O poeta Drummond em minha vida

“ Sei bem que existe o cronista político, o esportivo, o religioso, o econômico, etc. , mas a crônica de que estou falando é aquela que não precisa entender de nada ao falar de tudo. Não se exige do cronista geral a informação ou o comentário precisos que cobramos dos outros. O que lhe pedimos é uma espécie de loucura mansa, que desenvolva determinado ponto de vista não ortodoxo e não trivial, e desperte em nós a inclinação para o jogo da fantasia, o absurdo e a vadiação de espírito. Claro que ele deve ser um cara confiável, ainda na divagação. Não se compreende, ou não compreendo, cronista faccioso, que sirva a interesse pessoal ou de grupo, porque a crônica é território livre da imaginação, empenhada em circular entre os acontecimentos do dia, sem procurar influir neles. Fazer mais do que isto seria pretensão descabida de sua parte. Ele sabe que o seu prazo de atuação é limitado: minutos no café da manhã ou à espera do coletivo”. Carlos Drummond de Andrade.
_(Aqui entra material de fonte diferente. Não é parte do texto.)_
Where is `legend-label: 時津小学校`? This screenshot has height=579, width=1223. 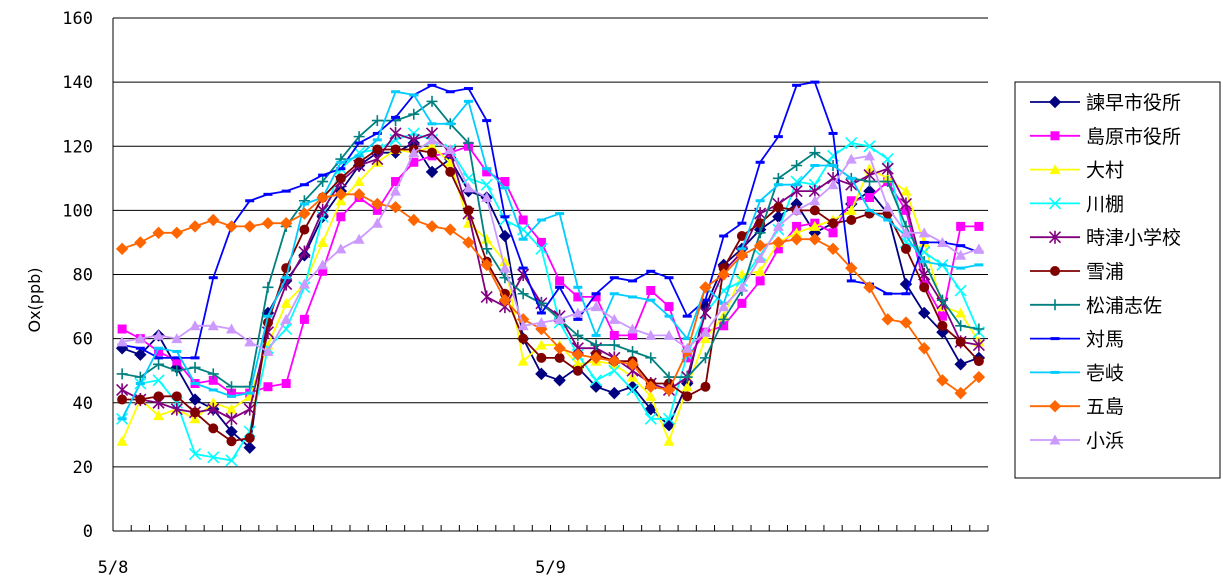 legend-label: 時津小学校 is located at coordinates (1134, 238).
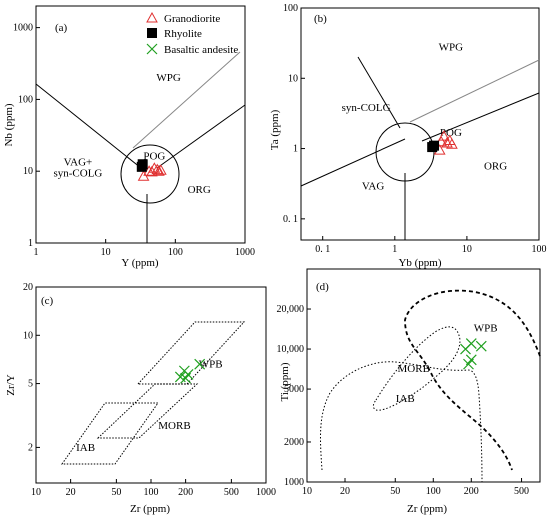  Describe the element at coordinates (232, 492) in the screenshot. I see `x-tick-label: 500` at that location.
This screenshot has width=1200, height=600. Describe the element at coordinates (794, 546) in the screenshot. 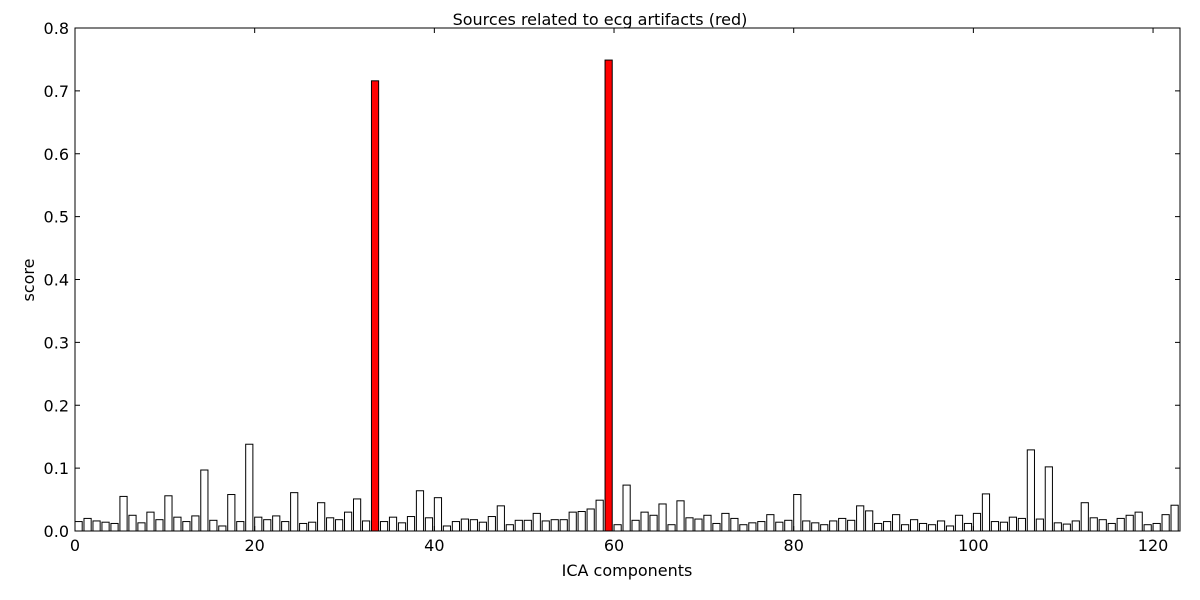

É dentro deste pensamento que me aventuro como cronista. Até porque não sou profunda conhecedora de nenhum assunto para emitir o meu parecer. Mas a loucura mansa de que fala o poeta, faz parte da minha vida e tenho uma convivência bem amigável com ela. Creio que essa vadiação do espírito habita em mim desde os mais tenros anos da minha infância e sempre vagou sem rédeas, livre ao sabor do vento...

Ao falar de Drummond, os registros da memória me transportam ao passado e lembro-me da época em que o conheci. Primeiramente, conheci o Drummond cronista. O poeta foi-me apresentado depois pelo professor Pedro Moreira, quando eu cursava a 6ª série. Dois poemas dele nos foram mostrados: “Tinha uma pedra no meio do caminho...” e “E agora, José? Este último rendeu muitas brincadeiras em minha sala. Criaram até uma paródia com ele. Um colega, de senso crítico mais apurado e brincalhão, escolheu o tímido Vicente para substituir o José drummondiano. Não sei se por ele ter um nome de rima fácil ou por ser um menino bom e bem-humorado, a verdade é que ele teve de exercitar todas essas suas qualidades para suportar a gozação dos colegas. Ouvia-se de tempos em tempos alguém repetindo: “E agora, Vicente? Você está sem dente, amarrado na corrente, vão te dar aguardente...E agora, Vicente?”

O Drummond cronista não me foi apresentado no período em que eu ocupava o banco escolar. A escola, como sempre, segue um currículo e nele só as poesias faziam parte e mesmo assim eram vistas de uma maneira muito superficial. Naquela época, o sistema era mais rigoroso, e ninguém ousava fugir de suas diretrizes. Mas tive o privilégio de ter um tio que era apreciador de suas crônicas e foi através dele que conheci este seu talento.

Em minha casa, a alimentação era orientada para o pouco consumo de sal e gorduras, pois papai e seus irmãos tinham alcançado uma idade, em que estes cuidados eram necessários. Tio João não morava conosco, mas também necessitava dessa dieta. Todos os dias, ele vinha participar das refeições em nossa casa e costumava trazer um recorte do jornal “Estado de Minas” com a crônica de Drummond. Esses recortes passavam de mão em mão, todos liam e gostavam do seu estilo, da sua agudeza de espírito.

Seria impossível imaginar, naqueles tempos, que um dia eu escreveria crônicas e ainda fosse citar trechos de Drummond em uma delas. A vida nos prepara fatos surpreendentes que nos fazem palmilhar estradas desconhecidas. Isto é o que ela tem de melhor. Espero saber transformar em escrita todos esses fatos que me surpreendem em cada esquina da vida.